═════ Supplied text ═════

Social Lives of Bacteria May Yield Benefits for Humans
Monday, July 28, 2008
There's strength in numbers. The best defense is a good offense. And it's okay if a few die as long as most survive.
People in the Middle Ages knew this, which is why they built castles, invented the crossbow and raised professional armies.
But the social organization and investment in technology that characterized the rise of modern civilization wasn't exactly a new idea. It turns out bacteria had been onto it for a couple of billion years.
Bacteria are without question among Earth's simplest forms of life. They are single-celled, have no nucleus, and multiply by simple cell division, not sexual reproduction. Nevertheless, research in recent years has revealed that they have complicated -- if entirely un-self-conscious -- social lives.
It's now clear that bacteria are capable of detecting their fellow bacteria, balancing personal and group needs, and, if necessary, laying down their lives for the common good.
The latest insight into this surprising and largely overlooked behavior came in a study published last week in the online Public Library of Science journal PLoS One. An international team of biologists reported that when some species of marine bacteria form immobile "biofilms" -- thereby becoming sitting ducks -- they begin to produce chemicals that are specifically toxic to the predators that show up to eat them.
"We found that biofilms are resistant whenever an attacker comes their way. The question is, how do they do it?" said Carsten Matz, a microbiologist at the Helmholtz Center for Infection Research in Germany who led the research team.
Biofilms consist of large collections of bacteria stuck together in a slimy "matrix" that the organisms themselves produce and secrete into the environment. They allow microbes to stay in a place that has lots of nutrients and thereby maximize their growth and cell division.
The existence of biofilms has been known for a long time. But what has become clear in recent years is that a bacterium in a biofilm behaves quite differently from the very same bacterium in the free-floating (or planktonic) state. The difference is in the organism's metabolism -- the making and breaking down of chemical compounds -- activities that require energy and are done only if there is a payoff.
A major insight was that biofilm-based metabolism is triggered by an event called "quorum sensing." Somehow, bacteria are able to detect the presence of other bacteria (usually of the same species) right around them. When the density gets high enough, the organisms switch into biofilm mode, producing and excreting the slime that then cements them together.
Quorum sensing depends on some sort of signaling among bacteria -- although because the organisms have no nervous systems, the signaling is clearly unintentional in the conventional sense.
For some biofilm-producing species, waste products appear to be the signal. When many bacteria are near one another, those substances rise to a concentration at which they are detectable by the individual organisms. They then trigger the metabolic changes. In other cases, though, there seem to be hormonelike compounds that exist for signaling purposes alone.
How quorum sensing works, and how it evolved, are big topics in biology that are only now being explored in earnest.

═════

_Tasks for this exercise_
A. In the article on the social lives of bacteria, what event triggers biofilm-based metabolism?
B. Transcribe the stretch of the article on the social lives of bacteria from "Quorum sensing depends" through "signaling purposes alone.".
C. Go on with the article on the social lives of bacteria, picking up after its final sentence.

═════ Information provided ═════

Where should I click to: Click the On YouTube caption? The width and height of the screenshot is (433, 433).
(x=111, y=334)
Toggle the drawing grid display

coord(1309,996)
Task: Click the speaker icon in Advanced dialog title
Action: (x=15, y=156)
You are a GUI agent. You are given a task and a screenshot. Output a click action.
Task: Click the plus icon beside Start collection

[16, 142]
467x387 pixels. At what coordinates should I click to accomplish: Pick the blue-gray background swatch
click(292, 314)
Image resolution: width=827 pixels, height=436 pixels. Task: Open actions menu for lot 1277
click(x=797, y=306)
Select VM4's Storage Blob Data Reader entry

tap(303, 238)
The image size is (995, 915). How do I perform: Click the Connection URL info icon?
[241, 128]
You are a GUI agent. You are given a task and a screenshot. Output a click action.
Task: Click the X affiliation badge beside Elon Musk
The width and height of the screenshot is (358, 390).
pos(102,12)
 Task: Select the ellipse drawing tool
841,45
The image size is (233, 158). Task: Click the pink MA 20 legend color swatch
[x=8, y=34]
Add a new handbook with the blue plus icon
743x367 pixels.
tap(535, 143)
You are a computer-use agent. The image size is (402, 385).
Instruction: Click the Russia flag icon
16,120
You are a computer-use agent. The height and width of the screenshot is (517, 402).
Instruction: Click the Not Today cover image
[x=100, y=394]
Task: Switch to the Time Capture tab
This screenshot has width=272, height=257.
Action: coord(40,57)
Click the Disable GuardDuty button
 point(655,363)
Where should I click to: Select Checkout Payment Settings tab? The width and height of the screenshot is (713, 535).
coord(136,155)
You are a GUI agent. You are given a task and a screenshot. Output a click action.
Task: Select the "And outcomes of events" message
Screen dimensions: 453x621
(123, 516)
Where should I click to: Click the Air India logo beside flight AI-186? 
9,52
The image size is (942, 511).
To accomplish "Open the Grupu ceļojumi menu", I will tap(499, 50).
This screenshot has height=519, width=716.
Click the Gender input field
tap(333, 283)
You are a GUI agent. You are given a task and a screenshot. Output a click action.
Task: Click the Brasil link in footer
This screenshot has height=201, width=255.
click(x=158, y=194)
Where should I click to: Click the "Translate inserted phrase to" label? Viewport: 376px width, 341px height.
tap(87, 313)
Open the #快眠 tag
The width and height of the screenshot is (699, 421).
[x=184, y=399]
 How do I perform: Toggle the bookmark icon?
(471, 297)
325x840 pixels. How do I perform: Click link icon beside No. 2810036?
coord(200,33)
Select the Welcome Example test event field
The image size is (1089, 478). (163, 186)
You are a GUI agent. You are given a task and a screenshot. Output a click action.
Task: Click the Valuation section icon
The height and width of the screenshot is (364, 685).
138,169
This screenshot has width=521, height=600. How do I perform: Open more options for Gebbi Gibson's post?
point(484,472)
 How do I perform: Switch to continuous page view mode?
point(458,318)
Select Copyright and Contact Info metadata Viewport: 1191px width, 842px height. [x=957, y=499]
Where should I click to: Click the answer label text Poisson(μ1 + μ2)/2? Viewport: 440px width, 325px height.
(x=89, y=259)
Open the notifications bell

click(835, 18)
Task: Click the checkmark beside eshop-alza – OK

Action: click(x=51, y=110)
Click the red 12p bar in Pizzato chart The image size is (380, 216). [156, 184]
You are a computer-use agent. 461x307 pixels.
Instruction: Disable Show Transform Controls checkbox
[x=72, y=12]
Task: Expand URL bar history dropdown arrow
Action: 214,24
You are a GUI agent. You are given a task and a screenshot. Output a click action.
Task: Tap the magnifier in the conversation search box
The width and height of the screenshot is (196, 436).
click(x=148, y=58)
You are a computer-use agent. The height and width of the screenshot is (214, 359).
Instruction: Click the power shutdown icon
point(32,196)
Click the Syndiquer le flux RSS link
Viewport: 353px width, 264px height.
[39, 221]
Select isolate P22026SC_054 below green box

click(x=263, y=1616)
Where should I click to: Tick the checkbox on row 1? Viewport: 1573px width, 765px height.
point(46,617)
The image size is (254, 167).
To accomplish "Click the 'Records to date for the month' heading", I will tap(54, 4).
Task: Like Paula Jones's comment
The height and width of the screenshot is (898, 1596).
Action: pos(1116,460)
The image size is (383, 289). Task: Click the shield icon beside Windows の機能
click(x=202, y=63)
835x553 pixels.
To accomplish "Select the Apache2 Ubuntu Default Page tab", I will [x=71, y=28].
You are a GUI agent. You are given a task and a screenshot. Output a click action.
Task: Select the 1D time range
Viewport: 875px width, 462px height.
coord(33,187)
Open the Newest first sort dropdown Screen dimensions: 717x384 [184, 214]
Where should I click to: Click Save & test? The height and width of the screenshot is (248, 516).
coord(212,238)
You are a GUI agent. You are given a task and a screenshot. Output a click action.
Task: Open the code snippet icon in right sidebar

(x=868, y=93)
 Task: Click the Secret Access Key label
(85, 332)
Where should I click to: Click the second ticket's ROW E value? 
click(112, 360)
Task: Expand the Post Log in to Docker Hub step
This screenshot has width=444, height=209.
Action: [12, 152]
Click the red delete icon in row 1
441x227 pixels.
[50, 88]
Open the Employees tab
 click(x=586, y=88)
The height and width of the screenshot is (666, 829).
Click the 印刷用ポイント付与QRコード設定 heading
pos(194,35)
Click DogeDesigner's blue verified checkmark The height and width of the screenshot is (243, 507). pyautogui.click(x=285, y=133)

═════

_Expected results_
A. An event called quorum sensing.

B.
Quorum sensing depends on some sort of signaling among bacteria -- although because the organisms have no nervous systems, the signaling is clearly unintentional in the conventional sense.
For some biofilm-producing species, waste products appear to be the signal. When many bacteria are near one another, those substances rise to a concentration at which they are detectable by the individual organisms. They then trigger the metabolic changes. In other cases, though, there seem to be hormonelike compounds that exist for signaling purposes alone.

C.
What the new study shows is that once it kicks in, quorum sensing stimulates the bacteria in biofilms to do more than make slime. They also make weapons.
Matz and his colleagues, several working at the Center for Marine Biofouling and Bio-Innovation at the University of New South Wales in Australia, studied 30 widely differing types of marine bacteria that were all readily eaten by protozoan predators when they were in their free-floating state. In their biofilm state, however, 22 were resistant to a surface-grazing flagellate, a single-celled organism called Rhynchomonas nasuta, and 17 caused the predator's numbers to decline drastically.
Further study revealed the bacteria were making a purple compound called violacein that was lethal to the predator. While they also made it when they were free-floating, production went way up in the biofilm state, triggered somehow by quorum sensing.
Numerous other bacterial species also made violacein, and other protozoa were susceptible to it. In one case, an amoeba dissolved within an hour of eating a single violacein-producing bacterium. This suggests, as other studies have, too, that something akin to altruism may have originated in single-cell organisms.
"Even though individual cells are ingested and do not survive to reproduce, the remaining [bacterial] population may benefit from reduced grazing pressure," the scientists wrote.
Biofilms are far more than curious biological communities; they have huge practical consequences, as well.
Bacteria in biofilms are often resistant to antibiotics that kill them easily when the organisms are free-floating. (By one estimate, 80 percent of chronic bacterial infections involve biofilms.) Finding ways to block their formation -- or to soften them up so that predators like white blood cells of the immune system can move in more easily -- is a major area of research.
The toxic effects of compounds such as violacein also suggest that biofilms may be good places to look for new drugs.
Malaria, Chagas' disease and sleeping sickness are just a few of the many human diseases caused by protozoa. There is also reason to think that some biofilm-forming bacteria may make substances that suppress other bacteria -- and therefore could be possible antibiotics.
Matz and his colleagues isolated 14 toxins from biofilms in their recent experiments. They are now exploring their function with the help of a pharmaceutical company.